Scafati, Alessio torna a casa dopo il trapianto di cuore

Il quindicenne, oggi, dimesso dal Monaldi

di Redazione
Scafati, Alessio torna a casa dopo il trapianto di cuore

Alessio torna alla sua vita grazie a chi gli ha donato il cuore. Dimesso oggi il quindicenne può rientrare nella sua casa di Scafati, dopo il trapianto riuscito perfettamente all'ospedale Monaldi. Ricoverato in ospedale da fine luglio potra' tornare ai suoi amici e alle scuola.

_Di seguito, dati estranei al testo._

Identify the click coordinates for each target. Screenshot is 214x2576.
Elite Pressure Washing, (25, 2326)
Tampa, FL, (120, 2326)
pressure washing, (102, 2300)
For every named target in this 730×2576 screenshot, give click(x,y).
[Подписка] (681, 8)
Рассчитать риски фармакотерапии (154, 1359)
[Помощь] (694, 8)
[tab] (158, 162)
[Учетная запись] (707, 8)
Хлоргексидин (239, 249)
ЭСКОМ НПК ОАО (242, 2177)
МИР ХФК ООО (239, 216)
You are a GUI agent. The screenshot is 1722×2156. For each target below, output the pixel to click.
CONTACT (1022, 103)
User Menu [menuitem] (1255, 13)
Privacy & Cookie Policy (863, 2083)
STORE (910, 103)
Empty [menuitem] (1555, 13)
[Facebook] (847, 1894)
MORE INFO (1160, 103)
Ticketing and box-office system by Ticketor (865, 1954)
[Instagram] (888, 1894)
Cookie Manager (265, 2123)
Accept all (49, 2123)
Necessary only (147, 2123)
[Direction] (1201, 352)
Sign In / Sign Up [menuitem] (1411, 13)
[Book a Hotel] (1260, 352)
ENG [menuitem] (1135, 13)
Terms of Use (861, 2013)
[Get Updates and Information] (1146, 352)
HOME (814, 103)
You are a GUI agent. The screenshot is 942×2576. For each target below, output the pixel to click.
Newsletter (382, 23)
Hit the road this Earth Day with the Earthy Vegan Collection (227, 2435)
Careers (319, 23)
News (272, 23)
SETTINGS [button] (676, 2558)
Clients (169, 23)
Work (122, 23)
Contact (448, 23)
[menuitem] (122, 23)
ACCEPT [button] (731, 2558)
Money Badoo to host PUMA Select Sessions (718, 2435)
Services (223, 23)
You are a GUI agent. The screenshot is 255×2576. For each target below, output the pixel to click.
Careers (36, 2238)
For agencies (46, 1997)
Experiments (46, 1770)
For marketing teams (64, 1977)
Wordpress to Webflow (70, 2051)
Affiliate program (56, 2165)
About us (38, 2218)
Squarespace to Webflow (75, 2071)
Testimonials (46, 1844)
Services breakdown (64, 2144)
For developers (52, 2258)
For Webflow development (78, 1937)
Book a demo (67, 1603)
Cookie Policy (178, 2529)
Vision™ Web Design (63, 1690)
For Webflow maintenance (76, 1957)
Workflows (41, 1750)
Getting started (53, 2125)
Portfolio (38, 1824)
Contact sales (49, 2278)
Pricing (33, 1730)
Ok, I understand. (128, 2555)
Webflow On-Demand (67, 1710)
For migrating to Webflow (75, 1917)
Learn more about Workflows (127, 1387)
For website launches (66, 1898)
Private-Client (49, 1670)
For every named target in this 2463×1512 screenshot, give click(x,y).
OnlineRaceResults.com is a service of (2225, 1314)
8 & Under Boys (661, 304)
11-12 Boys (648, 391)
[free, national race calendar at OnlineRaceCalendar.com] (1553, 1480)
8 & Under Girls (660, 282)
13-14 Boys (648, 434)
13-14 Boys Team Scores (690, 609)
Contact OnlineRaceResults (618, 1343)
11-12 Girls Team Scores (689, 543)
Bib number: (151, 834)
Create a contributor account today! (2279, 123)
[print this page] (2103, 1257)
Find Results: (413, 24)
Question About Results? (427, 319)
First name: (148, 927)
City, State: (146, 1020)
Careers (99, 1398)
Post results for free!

Alessio è il primo adolescente sottoposto a trapianto di cuore nel centro pediatrico del Monaldi dopo la sospensione degli interventi durata due anni. E il suo ritorno a casa, alla normalità tanto ricercata, fa scattare una mobilitazione straordinaria per riattivare a regime pieno la struttura, unico riferimento nel Sud e ufficialmente non ancora autorizzata a operare. In campo genitori, comitati e Federconsumatori. Alessio prima di essere operato aveva anche fatto un appello a Buffon che gli aveva risposto con un video. Ma Alessio aveva rischiato di morire nell'estate del 2018. Prima un ictus, il 27 luglio 2018 con il trasferimento d'urgenza a Napoli dal Ruggi d'Aragona. «A causa di una miocardite, il 23 agosto, gli hanno impiantato il berlin heart», un organo artificiale, aspettando quello vero, indispensabile per restare in vita. Quindi, il trapianto: eseguito il 3 gennaio, in deroga. Cioè, grazie a una speciale autorizzazione. A donargli il cuore un medico morto. Alessio ha beneficiato della decisione della famiglia di Crescenzo Di Stazio, il giovane medico morto lo scorso 3 gennaio. Il 15enne, per il quale si erano mossi sportivi e personaggi del mondo della tv e spettacolo, adesso ha i suoi sogni da realizzare e quella passione per Buffon che gli ha promesso di incontrarlo.